§ Document source:
* * * * *

Théâtre - Critique

Stifters Dinge

Stifters Dinge - Critique sortie Théâtre


Eventrés, trafiqués, robotisés. Cinq pianos offrent pudiquement leur carcasse aux regards, silencieux au lointain du plateau, parmi quelques arbres dénudés. Immobiles dans leur entassement vertical. Devant, le ventre du théâtre se dévoile dans la pénombre. Discrètement, la mécanique se met en branle, l’eau se glisse dans l’enfilade de trois bassins, les objets s’actionnent et vaquent à leurs occupations. Tandis que d’insolites conjurations « Karuabu » venues d’ailleurs raillent le calme, la scène se métamorphose à vue et peu à peu prend vie. Bientôt l’image du Marais, tableau de Ruisdael, dresse une forêt en écran qui se découpe en précis reflets sur l’étendue liquide. Une voix off égrène quelques pages tirées des Cartons de mon arrière-grand-père d’Aldabert Stifter (1805-1868), écrivain romantique autrichien. Le temps s’attarde sur cette minutieuse description d’un paysage pris dans les glaces, comme pour aiguiser l’attention aux menus détails, aux infimes bruissements qui révèlent le fragile cœur du réel sous la surface étale.

* * * * *

§ Enregistrements présentés:
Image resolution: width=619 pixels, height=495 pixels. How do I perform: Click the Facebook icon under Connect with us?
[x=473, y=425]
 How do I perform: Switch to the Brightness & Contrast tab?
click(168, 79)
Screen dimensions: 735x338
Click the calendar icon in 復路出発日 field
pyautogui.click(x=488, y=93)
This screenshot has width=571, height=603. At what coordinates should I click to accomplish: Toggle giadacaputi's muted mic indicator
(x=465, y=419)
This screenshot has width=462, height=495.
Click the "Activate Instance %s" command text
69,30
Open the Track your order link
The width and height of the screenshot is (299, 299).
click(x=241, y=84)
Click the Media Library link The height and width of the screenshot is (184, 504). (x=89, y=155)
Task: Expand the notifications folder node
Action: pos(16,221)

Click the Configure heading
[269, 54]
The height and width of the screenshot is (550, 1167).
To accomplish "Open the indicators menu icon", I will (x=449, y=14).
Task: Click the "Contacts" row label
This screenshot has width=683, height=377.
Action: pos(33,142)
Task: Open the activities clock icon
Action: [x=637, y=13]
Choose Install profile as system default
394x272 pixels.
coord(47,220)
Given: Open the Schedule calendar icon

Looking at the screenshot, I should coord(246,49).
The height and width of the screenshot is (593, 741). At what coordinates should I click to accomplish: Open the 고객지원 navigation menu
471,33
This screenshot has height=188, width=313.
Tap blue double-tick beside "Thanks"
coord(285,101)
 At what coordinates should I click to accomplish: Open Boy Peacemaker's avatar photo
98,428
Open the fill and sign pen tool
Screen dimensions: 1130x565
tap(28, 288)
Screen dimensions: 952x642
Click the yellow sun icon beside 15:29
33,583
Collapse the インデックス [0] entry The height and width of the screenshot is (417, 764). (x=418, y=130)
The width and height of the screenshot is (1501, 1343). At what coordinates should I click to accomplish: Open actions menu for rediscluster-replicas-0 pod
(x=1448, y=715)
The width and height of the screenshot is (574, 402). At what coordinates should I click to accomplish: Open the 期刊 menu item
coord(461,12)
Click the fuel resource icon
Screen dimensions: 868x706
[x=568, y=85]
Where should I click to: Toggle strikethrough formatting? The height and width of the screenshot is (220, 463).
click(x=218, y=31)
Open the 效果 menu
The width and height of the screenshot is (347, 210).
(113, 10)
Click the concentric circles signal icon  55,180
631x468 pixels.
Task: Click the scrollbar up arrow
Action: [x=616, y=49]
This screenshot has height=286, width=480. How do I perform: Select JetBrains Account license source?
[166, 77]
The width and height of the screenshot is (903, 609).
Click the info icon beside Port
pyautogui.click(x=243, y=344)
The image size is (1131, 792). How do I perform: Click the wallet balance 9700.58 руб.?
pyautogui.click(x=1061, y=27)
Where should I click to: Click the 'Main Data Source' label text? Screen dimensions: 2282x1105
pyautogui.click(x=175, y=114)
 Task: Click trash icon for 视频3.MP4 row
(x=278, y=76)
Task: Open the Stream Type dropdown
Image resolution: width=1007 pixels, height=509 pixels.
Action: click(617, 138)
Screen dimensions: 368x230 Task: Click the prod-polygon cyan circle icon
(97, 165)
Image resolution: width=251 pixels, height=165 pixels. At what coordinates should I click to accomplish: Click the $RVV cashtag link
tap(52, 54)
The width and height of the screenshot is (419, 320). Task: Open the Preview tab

* * * * *

§ Tâche à réaliser:
Répondez aux questions suivantes à partir de la critique de Stifters Dinge.
(a) Combien de pianos se trouvent au lointain du plateau ?
(b) Quel tableau, et de quel peintre, l'image qui dresse une forêt en écran reproduit-elle ?
(c) De quelle œuvre la voix off lit-elle quelques pages, et qui en est l'auteur ?

§ Réponse à l'exercice:
(a) Cinq pianos se trouvent au lointain du plateau.
(b) L'image reproduit le tableau Le Marais, de Ruisdael.
(c) La voix off lit quelques pages des Cartons de mon arrière-grand-père, d'Aldabert Stifter, écrivain romantique autrichien (1805-1868).